Continuing the good work of Telly Savalas (who famously made an iconic 1981 promo video for Birmingham, despite never actually setting foot in the place), comedian Joe Lycett’s latest mission is to evangelise about his hometown, aka the UK’s second biggest city. It turns out there are 17 Birminghams in America plus one in Canada, so the camp activist/prankster-turned-painter sets off on a month-long road trip to try and visit them all, driven around in a big tour bus by a man called Randy (of course he is). 

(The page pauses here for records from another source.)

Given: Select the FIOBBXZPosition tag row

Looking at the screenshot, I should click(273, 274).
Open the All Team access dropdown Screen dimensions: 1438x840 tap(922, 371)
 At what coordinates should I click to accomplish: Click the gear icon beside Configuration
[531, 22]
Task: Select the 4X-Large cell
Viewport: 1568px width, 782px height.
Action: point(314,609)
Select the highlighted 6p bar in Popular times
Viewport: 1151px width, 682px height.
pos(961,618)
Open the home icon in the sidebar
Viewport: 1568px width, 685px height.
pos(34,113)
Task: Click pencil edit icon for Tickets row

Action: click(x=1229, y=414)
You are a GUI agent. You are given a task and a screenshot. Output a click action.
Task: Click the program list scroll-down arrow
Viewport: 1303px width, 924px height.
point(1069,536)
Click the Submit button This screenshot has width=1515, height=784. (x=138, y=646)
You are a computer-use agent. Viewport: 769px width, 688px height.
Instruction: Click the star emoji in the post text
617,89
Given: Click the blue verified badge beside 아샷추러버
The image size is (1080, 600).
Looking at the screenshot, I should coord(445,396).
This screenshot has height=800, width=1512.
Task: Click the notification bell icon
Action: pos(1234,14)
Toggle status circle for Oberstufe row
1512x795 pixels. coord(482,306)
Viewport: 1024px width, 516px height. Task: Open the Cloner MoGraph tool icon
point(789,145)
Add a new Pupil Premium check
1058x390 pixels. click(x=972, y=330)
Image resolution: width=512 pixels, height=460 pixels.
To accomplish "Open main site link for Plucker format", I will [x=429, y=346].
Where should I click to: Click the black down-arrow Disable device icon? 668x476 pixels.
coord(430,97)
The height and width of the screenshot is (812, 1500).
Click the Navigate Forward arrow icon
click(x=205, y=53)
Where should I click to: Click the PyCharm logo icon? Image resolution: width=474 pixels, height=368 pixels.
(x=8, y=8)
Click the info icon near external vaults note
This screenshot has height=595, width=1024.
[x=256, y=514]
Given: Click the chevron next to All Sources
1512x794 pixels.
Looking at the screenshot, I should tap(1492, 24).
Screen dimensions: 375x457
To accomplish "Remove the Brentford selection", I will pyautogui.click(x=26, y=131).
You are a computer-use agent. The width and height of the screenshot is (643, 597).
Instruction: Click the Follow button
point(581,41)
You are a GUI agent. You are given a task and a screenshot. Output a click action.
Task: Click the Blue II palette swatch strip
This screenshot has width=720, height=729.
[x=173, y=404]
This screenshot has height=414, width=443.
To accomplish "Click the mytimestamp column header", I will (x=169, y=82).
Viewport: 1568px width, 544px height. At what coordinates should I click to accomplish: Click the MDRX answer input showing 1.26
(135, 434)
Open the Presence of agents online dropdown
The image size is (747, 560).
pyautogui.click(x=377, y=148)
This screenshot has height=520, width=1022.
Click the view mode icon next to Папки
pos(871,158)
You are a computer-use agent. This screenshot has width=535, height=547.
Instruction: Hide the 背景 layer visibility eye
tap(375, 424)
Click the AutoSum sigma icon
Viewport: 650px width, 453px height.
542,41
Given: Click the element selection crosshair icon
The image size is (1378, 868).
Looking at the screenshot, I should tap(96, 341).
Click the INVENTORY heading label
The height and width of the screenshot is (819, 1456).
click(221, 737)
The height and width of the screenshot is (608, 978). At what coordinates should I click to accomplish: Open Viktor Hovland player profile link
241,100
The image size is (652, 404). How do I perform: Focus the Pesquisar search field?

The city’s actual lord mayor endorses the expedition, even supplying a faux-serious NATO-style agreement for all the Birminghams to sign. ‘I feel just like Condoleezza Rice!’ squeals Lycett as he packs his suitcase. Laden with pork scratchings, Ryvita, police whistles and Barbara Cartland novels (all made in Birmingham, apparently), Lycett meets bat handlers, bacon enthusiasts and LARPers en route.

Cue jokes about Ozzy Osbourne and that bat-biting incident, weapon trivia (Birmingham has a long history of gun manufacturing, did you know), and innuendo about a town called Intercourse. As Lycett cavorts around the country, napping on his Cat Deeley cushion and blasting Duran Duran as he goes, we spot Amish residents travelling by horse and carriage, discover exactly why Margaret Thatcher once autographed a hotdog bun in one of the American Birminghams, and learn about ‘Birminghamsters’: that’s Michigan speak for a Brummie. 

The project brings to mind Dave Gorman’s ambitious America Unchained, with shades of Louis Theroux’s boyish questioning style, only more mischievous and smutty. Lycett slides in some socio-economic commentary among the seaside humour, striving to find American commonalities with Birmingham’s underdog, industrial character. The first couple of episodes veer toward the absurd and entertaining rather than hard-hitting political insight, Lycett playing it more as innocent bystander rather than probing investigator; for example, when he visits a gun shop and listens sagely as the shopkeeper talks about an 80-year-old woman from his bible-study group that was a recent customer. 

It’s certainly fun watching Lycett prat around in colourful Irregular Sleep Pattern shirts and tie dye two-pieces, hearing him ask folks in a diner if they have heard of Alison Hammond, or spread the fake news that Richard Hammond is her brother. Joe Lycett is uniting the States of Birmingham, one Cadbury’s chocolate bar at a time.

Joe Lycett’s United States Of Birmingham starts on Sky Max, Tuesday 22 April.